> _Prompt_: Can you swap "screenshot" for "screen capture" everywhere in the rows below, keeping everything else unchanged and leaving the pictures out of your version?
───── Information shown
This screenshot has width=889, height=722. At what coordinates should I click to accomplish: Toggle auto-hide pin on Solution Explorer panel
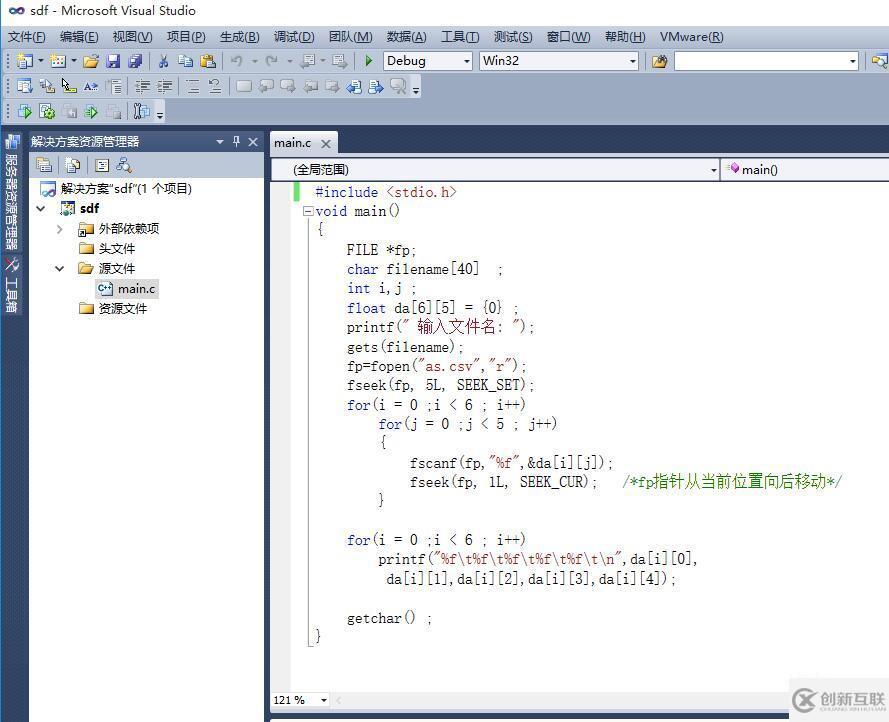coord(237,142)
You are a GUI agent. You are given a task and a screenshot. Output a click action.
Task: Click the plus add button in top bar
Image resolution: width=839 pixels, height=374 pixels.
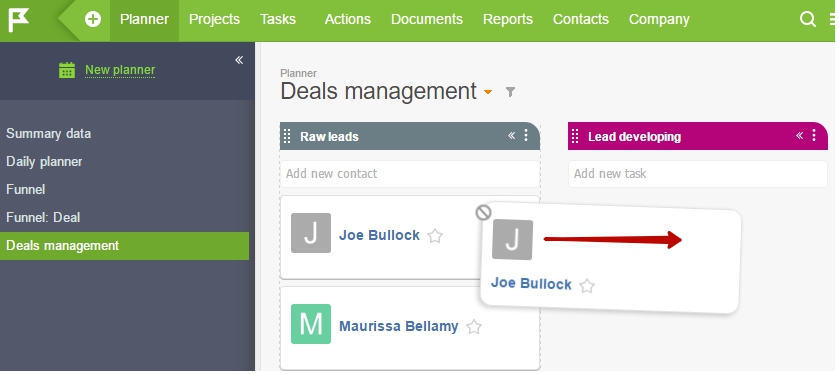93,20
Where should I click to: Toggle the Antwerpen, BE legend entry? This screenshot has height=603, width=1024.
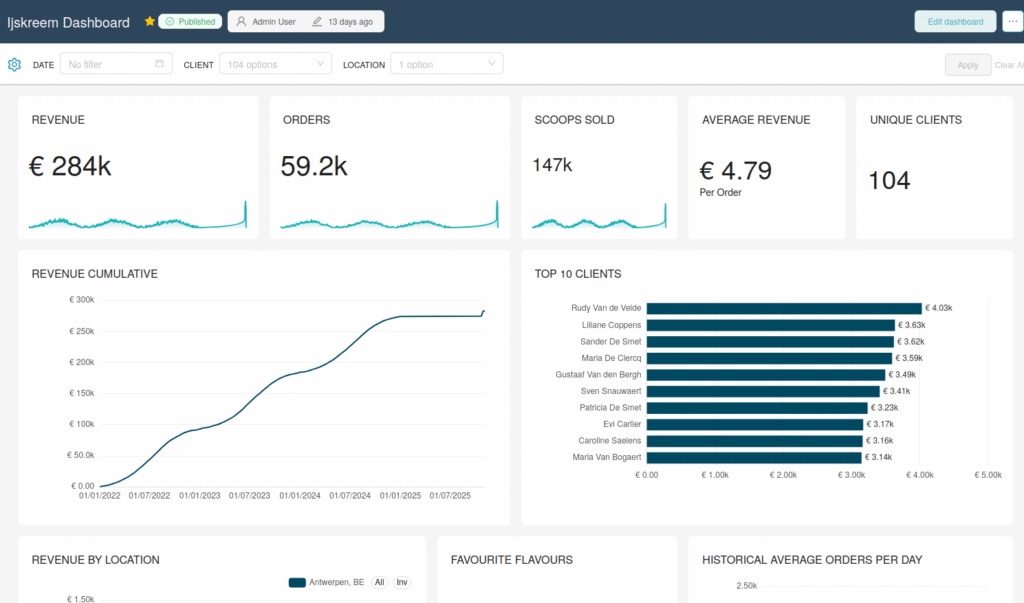326,582
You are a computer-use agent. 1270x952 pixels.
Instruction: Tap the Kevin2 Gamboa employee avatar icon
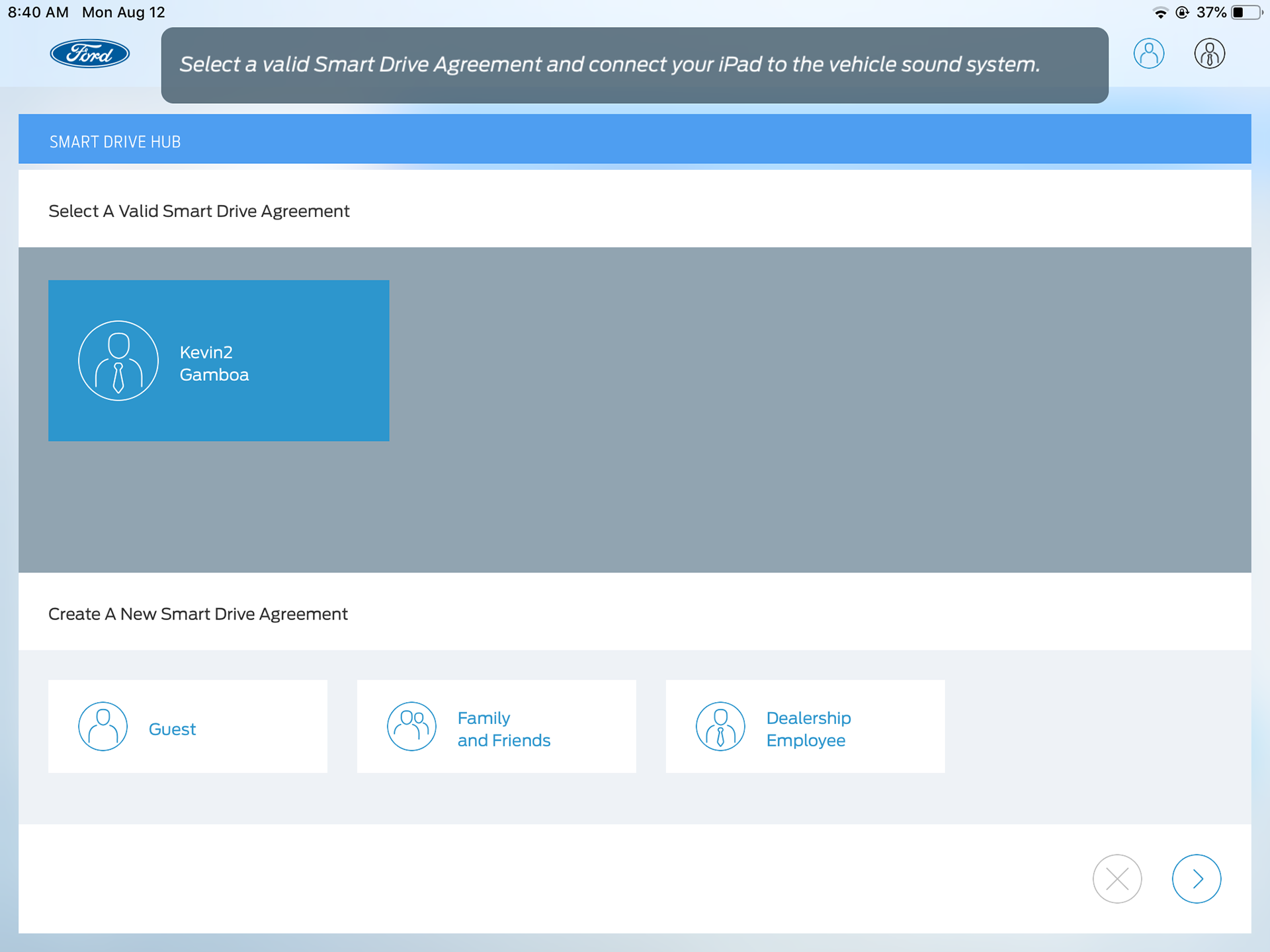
──────────
> _Solution to this task_:
This screen capture has width=889, height=722. At what coordinates should I click to accomplish: Toggle auto-hide pin on Solution Explorer panel
coord(237,142)
You are a GUI agent. You are given a task and a screen capture. Output a click action.
Task: Click the plus add button in top bar
Image resolution: width=839 pixels, height=374 pixels.
93,20
Where should I click to: Toggle the Antwerpen, BE legend entry? This screen capture has height=603, width=1024.
326,582
You are a computer-use agent. 1270x952 pixels.
Instruction: Tap the Kevin2 Gamboa employee avatar icon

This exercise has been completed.